為了解決上述技術問題，本發明目的在于提供一種可進行光熱轉換的光熱化療精準協同抗腫瘤的溫敏金納米籠水凝膠載藥系統，在金納米籠表面修飾有智能響應型聚合物，并利用硫酸銨遠程藥物負載技術將阿霉素(Dox)高效負載到金納米籠內。在近紅外光照射下，金納米籠將光轉換成熱能，導致溫度急劇升高，使得修飾于表面的聚合物收縮，分子布朗運動加快，實現藥物在熱療溫度下的脈沖釋藥，從而達到化療與熱療的協同作用。在小鼠皮下瘤模型上，通過瘤內注射的原位凝膠給藥體系，實現光熱治療與化療的聯合治療。

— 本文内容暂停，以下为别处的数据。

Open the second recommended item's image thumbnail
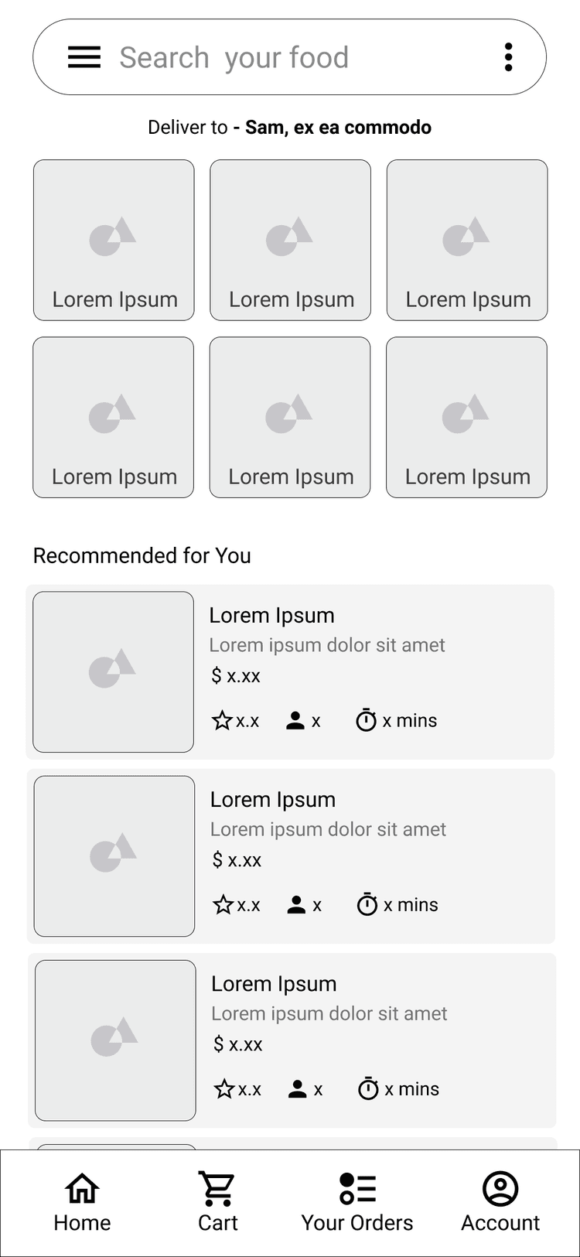 114,856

本發明所提供的光熱化療精準協同抗腫瘤的溫敏金納米籠水凝膠載藥系統包含可進行光熱轉換的金納米籠，智能響應型聚合物和抗腫瘤藥物。(1)金納米籠為立方體納米粒，表面帶有孔洞，內部中空；(2)粒徑為30～200nm，優選40～60nm，孔洞的尺寸1-5nm；(3)在近紅外光區(波長700～900nm)有特征峰吸收，最大的吸收峰范圍700～1100nm，優選780～810nm(金納米籠是由銀立方通過電化學置換得來，即：不斷腐蝕銀立方的同時，金元素沉積在銀顆粒表面，因金離子是三價的，所以沉積一個金原子要替換三個銀原子，所以納米粒會被掏空。隨著掏空程度的逐漸增大，其吸收光譜也逐漸變大，紅移到近紅外區域，因為近紅外區域的光在組織中的穿透性最好，因此可以透過一定程度的組織被納米粒吸收，因此根據以上關系將金納米籠的吸收峰調至800nm左右)；(4)表面修飾的聚合物為N-異丙基丙烯酰胺(NIPAM)與丙烯酸(AA)的無規共聚物和嵌段聚合物；(5)藥物是以硫酸銨遠程藥物負載技術封裝于金納米籠內，載藥量1～10％，優選8％。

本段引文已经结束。